Edikang Ikong (Edikaikong) is an Efik vegetable soup and it is one of the most popular Nigerian soups because it is very nutritional, tasty and quite easy to make. A lot of people can make the soup but so many don’t cook it correctly.

Trust us, the Nosak Famili recipe is the last stop you’ll need to make for that perfect Edikaikong made just like an Efik woman/man.

A few tips to note:

  • Don’t use onions or tomatoes.
  • Use just the right amount of palm oil. Avoid excessive use.
  • Avoid using too much water as this makes the soup watery, which you don’t want.
  • Don’t add the different types of leaves you’ll use at the same time.
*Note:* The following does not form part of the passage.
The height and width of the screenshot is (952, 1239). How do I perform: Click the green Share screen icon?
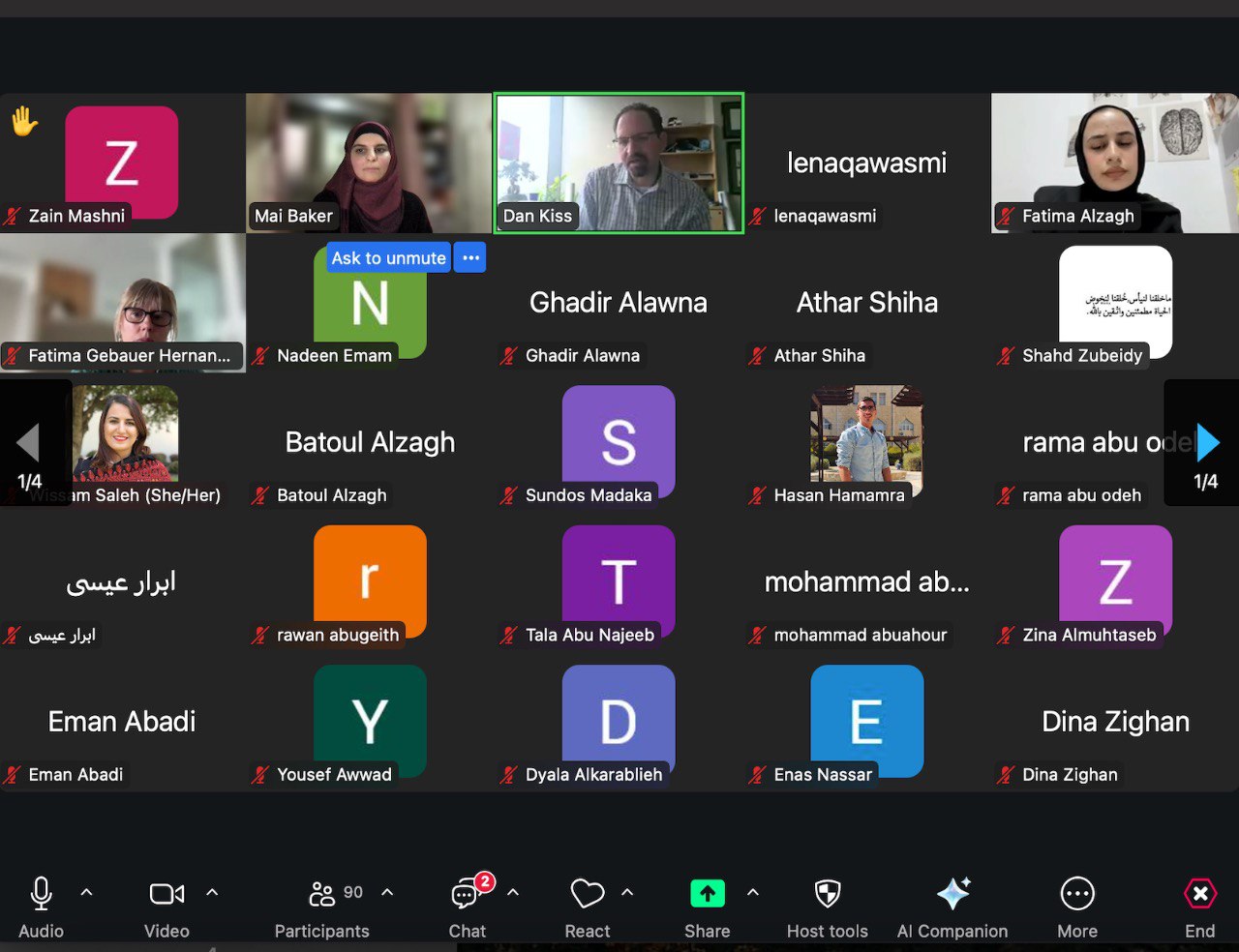coord(707,894)
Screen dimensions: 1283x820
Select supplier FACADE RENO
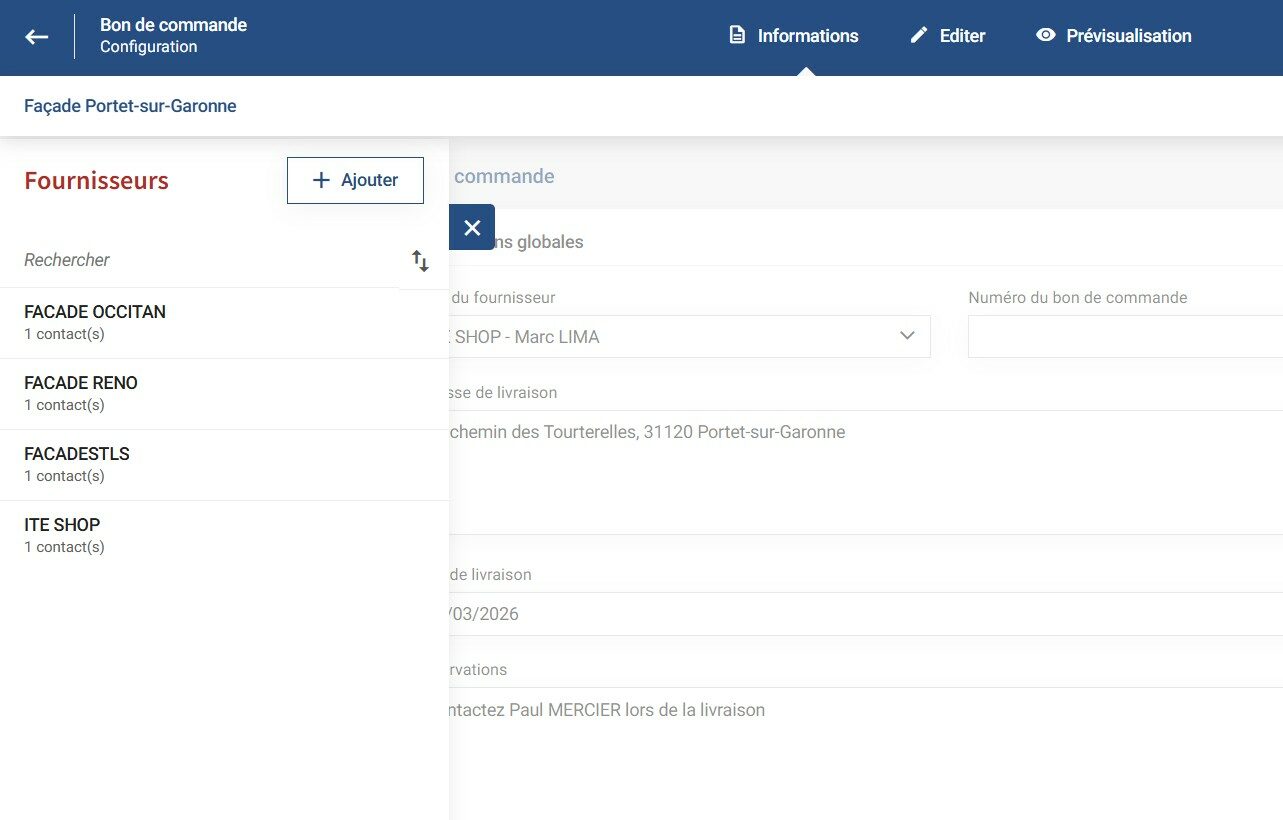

  1. 3 cups of Pumpkin leaves (Ugwu)
  2. 5 cups of Water leaves
  3. Pepper (Yellow pepper most preferably)
  4. 2 cups of Periwinkles
  5. 300g of Meat (either beef, cow leg, assorted meat, goat meat and so on)
  6. 150g of Ponmo (Cow Skin)
  7. 4 tablespoons of Crayfish
  8. 100g of Stock fish
  9. Big size of Smoked Fish
  10. 4 Seasoning cubes
  11. Salt to taste
  12. 2 cooking spoons of Nosak Famili Palm Oil

How to prepare it:

  1. Cut and wash the leaves and put them in separate sieves.
  2. Wash the meat, ponmo and stock fish, season and boil together (you can dice your ponmo before boiling, if you like).
  3. While the meat is boiling, rinse the pepper and blend.
  4. Just before the meat, ponmo and stock fish softens, put in the smoked fish so that it can infuse into the stock and vice versa.
  5. After the meat is well cooked, add two spoons of Nosak Famili palm oil (reduce the stock before adding palm oil, if the water is too much). Allow it to heat a bit then pour the blended pepper and allow it to sit for about 2 minutes.
  6. Pour the washed Waterleaves and periwinkles into the pot, cover and allow to steam for about 4-5 minutes.
  7. Rinse the crayfish thoroughly and add but it is often better if blended; then allow to bowl for about 2-3 minutes.
  8. Add the Ugwu leaves, stir and allow to simmer for about 4-5 minutes
  9. Taste to know if you need to put more seasoning, then leave to cook for another extra 2 minutes with low heat.

Very simple and straightforward, right? Your Edikaikong is ready and whoever tastes it will know you’re a pro.